SET EXERCISE – Please list every line in the entries below that contains the string "dropdown". Case counts.

Extracted data entries –
******************************
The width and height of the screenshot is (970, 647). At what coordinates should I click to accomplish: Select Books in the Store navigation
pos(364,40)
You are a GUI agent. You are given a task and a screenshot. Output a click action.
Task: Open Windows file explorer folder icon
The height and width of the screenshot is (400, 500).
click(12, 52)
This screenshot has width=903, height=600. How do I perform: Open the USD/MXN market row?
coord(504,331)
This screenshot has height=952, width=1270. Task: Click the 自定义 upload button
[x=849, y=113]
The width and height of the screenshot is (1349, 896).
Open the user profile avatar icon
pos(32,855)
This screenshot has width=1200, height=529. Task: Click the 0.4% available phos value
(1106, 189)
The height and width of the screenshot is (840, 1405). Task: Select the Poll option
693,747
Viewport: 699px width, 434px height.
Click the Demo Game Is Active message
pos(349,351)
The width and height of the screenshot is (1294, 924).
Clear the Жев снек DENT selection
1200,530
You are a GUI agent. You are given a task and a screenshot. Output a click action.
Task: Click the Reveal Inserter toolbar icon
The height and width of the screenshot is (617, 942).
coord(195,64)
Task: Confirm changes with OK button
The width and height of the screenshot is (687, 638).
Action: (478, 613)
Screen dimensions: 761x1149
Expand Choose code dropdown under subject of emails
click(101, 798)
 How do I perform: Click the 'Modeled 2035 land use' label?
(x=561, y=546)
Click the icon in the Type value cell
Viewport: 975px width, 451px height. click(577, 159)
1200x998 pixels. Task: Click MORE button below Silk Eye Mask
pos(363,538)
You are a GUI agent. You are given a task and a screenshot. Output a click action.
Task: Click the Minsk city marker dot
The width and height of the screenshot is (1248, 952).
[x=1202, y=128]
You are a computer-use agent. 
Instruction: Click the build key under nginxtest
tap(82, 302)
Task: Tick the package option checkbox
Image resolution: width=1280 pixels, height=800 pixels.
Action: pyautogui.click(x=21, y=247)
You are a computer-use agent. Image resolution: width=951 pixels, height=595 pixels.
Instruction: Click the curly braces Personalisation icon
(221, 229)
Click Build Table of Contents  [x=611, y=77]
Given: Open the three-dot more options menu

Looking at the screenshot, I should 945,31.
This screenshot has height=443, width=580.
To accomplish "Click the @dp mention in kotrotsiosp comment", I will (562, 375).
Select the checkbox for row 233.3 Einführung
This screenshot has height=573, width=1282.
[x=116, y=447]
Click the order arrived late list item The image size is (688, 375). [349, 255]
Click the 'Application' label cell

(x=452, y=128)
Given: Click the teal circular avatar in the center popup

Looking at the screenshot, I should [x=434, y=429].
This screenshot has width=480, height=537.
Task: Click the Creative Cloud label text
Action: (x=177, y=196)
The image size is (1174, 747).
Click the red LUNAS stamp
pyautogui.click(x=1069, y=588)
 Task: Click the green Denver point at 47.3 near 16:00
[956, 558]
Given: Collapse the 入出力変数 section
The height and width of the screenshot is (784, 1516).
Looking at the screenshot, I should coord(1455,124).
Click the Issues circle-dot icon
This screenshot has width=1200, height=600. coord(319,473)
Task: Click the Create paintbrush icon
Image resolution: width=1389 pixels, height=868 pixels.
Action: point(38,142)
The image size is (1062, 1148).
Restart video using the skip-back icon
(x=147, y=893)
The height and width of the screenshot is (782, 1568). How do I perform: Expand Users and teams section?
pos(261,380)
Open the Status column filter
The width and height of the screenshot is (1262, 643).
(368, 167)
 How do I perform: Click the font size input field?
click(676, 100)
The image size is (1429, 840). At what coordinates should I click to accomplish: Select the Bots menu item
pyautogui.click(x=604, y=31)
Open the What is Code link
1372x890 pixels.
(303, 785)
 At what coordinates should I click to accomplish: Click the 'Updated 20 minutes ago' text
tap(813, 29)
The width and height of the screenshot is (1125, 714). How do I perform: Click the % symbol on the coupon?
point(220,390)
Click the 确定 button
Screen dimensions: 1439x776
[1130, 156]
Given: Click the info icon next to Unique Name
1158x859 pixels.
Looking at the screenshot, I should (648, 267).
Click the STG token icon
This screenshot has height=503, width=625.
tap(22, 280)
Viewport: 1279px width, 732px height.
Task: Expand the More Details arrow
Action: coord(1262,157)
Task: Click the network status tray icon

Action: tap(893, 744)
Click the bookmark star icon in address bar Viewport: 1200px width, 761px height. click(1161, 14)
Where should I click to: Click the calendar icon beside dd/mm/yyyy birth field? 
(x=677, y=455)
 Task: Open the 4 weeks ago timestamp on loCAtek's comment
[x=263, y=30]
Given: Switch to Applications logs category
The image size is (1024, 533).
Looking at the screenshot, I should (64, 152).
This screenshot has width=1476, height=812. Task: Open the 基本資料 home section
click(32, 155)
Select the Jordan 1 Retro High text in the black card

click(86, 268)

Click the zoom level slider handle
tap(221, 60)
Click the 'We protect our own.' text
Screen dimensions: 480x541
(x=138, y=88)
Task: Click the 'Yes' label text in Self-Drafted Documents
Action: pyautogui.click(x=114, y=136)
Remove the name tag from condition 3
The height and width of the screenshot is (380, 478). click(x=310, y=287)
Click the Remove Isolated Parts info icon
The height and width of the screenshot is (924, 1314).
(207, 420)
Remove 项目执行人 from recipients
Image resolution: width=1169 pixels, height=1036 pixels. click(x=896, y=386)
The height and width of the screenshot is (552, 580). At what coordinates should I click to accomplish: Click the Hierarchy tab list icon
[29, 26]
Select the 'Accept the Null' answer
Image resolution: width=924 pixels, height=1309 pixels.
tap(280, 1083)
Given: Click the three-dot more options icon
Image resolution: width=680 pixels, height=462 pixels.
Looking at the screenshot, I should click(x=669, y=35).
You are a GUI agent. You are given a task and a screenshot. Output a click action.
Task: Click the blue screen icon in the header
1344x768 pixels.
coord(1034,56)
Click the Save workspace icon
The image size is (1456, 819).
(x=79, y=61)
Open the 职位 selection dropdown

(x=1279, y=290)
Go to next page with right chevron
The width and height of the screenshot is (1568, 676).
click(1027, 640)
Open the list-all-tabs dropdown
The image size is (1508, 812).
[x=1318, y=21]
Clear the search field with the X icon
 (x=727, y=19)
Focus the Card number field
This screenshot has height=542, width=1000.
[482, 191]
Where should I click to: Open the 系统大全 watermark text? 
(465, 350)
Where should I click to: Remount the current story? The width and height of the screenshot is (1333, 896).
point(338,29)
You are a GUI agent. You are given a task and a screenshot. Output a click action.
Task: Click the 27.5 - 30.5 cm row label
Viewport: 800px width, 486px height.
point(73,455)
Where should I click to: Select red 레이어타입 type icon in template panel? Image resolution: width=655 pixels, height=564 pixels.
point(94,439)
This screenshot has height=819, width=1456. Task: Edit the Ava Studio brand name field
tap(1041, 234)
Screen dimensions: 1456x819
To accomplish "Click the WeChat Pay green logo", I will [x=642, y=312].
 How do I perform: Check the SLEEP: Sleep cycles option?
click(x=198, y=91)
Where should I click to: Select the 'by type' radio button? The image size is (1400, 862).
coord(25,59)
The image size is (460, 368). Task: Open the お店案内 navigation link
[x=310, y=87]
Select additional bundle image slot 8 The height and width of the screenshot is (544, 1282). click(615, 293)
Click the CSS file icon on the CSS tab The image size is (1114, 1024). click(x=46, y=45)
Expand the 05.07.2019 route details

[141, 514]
******************************
OUTPUT OF THE TASK –
Expand Choose code dropdown under subject of emails
Open the 职位 selection dropdown
Open the list-all-tabs dropdown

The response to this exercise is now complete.